Gastronomie : Cinq gâteaux khmers

Notre cuisinière a récemment identifié au marché un stand spécialisé dans la vente de gâteaux d’origines diverses (khmers, bien sûr, mais aussi thaïs et viets), de bonne qualité. Ayant bien compris mon intérêt particulier pour la chose, elle me fait découvrir progressivement ces différentes douceurs. Je vous en propose ici une petite série de cinq (j’ai déjà parlé de certains d’entre eux sur Sinogastronomie, je demande par avance aux lecteurs de Sinogastronomie de m’excuser pour cette redite)…
នំគ្រាប់ខ្នុរ (gâteau « graine de jacques »)

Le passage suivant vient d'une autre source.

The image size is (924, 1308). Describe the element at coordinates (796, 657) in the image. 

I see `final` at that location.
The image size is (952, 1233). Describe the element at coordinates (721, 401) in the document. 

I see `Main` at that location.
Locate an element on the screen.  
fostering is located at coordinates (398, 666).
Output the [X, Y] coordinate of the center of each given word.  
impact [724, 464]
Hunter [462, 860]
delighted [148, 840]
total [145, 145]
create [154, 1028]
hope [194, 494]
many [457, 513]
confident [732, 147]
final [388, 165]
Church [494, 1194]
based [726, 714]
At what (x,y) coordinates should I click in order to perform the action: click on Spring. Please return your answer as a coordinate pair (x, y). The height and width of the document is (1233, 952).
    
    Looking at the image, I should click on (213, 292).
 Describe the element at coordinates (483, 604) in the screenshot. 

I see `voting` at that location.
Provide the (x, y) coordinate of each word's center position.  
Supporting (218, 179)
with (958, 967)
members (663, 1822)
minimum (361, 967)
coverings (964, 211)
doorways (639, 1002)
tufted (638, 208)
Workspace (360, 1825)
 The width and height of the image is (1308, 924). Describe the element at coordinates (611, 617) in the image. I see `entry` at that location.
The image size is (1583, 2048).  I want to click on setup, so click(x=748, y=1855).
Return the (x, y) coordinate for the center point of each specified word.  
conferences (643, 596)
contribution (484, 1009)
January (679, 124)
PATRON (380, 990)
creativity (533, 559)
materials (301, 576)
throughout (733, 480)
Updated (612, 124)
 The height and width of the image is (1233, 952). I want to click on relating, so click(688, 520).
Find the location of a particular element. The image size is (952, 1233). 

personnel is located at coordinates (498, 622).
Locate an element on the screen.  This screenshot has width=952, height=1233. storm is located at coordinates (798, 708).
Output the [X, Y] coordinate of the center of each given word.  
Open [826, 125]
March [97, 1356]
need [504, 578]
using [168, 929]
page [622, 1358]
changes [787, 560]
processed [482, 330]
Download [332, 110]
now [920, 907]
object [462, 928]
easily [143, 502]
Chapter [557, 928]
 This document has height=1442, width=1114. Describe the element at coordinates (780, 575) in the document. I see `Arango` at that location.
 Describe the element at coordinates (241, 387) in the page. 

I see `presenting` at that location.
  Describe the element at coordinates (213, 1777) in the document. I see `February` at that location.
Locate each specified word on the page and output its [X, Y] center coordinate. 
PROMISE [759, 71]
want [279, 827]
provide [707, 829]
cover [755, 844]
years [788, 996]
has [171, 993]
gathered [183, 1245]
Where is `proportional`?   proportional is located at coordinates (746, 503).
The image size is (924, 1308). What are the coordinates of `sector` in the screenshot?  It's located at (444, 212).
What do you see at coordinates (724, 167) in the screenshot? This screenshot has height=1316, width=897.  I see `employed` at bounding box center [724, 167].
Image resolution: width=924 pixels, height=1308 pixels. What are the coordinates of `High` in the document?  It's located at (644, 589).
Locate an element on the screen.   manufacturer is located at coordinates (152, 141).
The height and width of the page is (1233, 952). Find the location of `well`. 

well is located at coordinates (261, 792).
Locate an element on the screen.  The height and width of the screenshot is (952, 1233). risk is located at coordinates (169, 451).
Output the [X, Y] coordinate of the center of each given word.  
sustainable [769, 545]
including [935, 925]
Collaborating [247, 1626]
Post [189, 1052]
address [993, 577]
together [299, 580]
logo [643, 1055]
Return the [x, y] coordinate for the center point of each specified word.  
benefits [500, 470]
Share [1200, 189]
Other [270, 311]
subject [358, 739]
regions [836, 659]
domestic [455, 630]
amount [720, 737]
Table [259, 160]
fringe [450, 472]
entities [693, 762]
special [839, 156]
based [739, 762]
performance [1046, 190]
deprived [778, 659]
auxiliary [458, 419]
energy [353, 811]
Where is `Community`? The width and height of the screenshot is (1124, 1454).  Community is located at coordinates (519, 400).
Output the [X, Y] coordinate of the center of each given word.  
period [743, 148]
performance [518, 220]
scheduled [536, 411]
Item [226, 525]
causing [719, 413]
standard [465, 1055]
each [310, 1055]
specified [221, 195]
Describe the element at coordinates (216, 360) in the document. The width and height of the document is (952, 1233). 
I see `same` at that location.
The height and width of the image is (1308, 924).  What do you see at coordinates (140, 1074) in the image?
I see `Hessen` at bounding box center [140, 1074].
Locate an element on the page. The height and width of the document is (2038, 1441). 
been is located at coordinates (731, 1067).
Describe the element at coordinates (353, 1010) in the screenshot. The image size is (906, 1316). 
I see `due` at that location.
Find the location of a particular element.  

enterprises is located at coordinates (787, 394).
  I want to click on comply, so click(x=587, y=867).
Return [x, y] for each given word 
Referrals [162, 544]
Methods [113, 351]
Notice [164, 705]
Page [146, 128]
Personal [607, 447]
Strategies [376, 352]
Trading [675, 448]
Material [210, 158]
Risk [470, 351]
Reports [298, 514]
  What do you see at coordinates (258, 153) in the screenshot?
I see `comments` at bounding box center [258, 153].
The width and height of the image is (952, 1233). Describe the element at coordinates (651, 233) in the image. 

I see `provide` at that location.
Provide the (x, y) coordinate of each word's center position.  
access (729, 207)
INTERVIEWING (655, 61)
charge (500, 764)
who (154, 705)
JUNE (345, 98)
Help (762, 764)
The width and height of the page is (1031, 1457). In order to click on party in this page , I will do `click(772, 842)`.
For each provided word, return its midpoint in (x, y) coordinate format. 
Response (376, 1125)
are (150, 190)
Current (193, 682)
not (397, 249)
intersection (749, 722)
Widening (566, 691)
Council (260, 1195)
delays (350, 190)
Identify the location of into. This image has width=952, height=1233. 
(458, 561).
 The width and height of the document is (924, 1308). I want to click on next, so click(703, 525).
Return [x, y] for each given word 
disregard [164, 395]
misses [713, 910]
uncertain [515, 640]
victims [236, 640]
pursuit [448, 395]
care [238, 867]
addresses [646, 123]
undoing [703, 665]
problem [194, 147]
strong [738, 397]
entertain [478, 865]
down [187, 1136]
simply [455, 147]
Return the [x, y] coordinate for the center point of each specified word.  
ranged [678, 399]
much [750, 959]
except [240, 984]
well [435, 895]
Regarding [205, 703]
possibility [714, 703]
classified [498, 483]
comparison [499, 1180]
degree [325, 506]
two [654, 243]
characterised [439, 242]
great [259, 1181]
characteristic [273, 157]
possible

Ce gâteau porte le nom de « graine de jacques » (គ្រាប់ខ្នុរ) uniquement en raison de sa couleur et sa forme, car dans sa composition il n’entre pas la moindre parcelle du fruit du jacquier (ខ្នុរ). Il se compose en effet de purée de haricots mungos (សណ្ដែកបាយ – ici, le ត souscrit se prononce [d]), mêlée de sucre. On donne à l’ensemble une jolie forme ovale (en khmer, on parle de forme « d’œuf de crocodile » ពងក្រពើ). La purée est blanche, la couleur jaune du gâteau n’est que superficielle, elle est apportée, selon toute vraisemblance, par du jaune d’œuf de canne mélangé avec du sucre. Ce gâteau est sucré à souhait.
nomkroapkhnor (2)នំសង់ខ្យា (gâteau flan)
Le mot សង់ខ្យា, désigne en khmer une sorte de flan, composé de lait de coco, de farine de riz, d’œuf, de sucre et d’une pincée de sel. On retrouve cette préparation sous la forme que je présente aujourd’hui, c’est-à-dire comme un gâteau indépendant, mais on connaît aussi une « citrouille au flan », mets préparé en versant l’appareil du flan dans une citrouille débarrassée de ses graines (on parle de « citrouille au flan » សង់ខ្យាល្ពៅ), qui ensuite longuement cuite à la vapeur.
nom sangkhya (1)នំយឹប (gâteau « yeub »)
Il s’agit d’un gâteau thaï. Je n’ai trouvé le mot យឹប dans aucun dictionnaire khmer (sauf bien sûr dans le nom de ce gâteau), il me semble donc probable que យឹប soit la transcription khmère du nom thaï de cette friandise. Là encore, on utilise pour sa fabrication du jaune d’œuf de caille et du sucre. Ce gâteau-ci est sensiblement moins sucré que les deux précédents.
nom yeub (2)នំបាញ់ឌុក (gâteau bánh đúc)
L’énoncé du nom khmer m’a immédiatement fait soupçonner une origine vietnamienne, car le mot vietnamien « bánh » est un terme générique qui signifie « gâteau » au sens large. Vérifications faites, il s’agit effectivement d’un gâteau vietnamien dont on connaît de nombreuses versions dans la partie méridionale du Vietnam. La version anglaise de Wikipedia consacre d’ailleurs à cette préparation un article (voir ici). Ce gâteau est fabriqué à partir de farine de riz non glutineux. La couleur verte est apportée par un colorant naturel fabriqué à partir de feuilles de Pandanus amaryllifolius (en khmer តើយ).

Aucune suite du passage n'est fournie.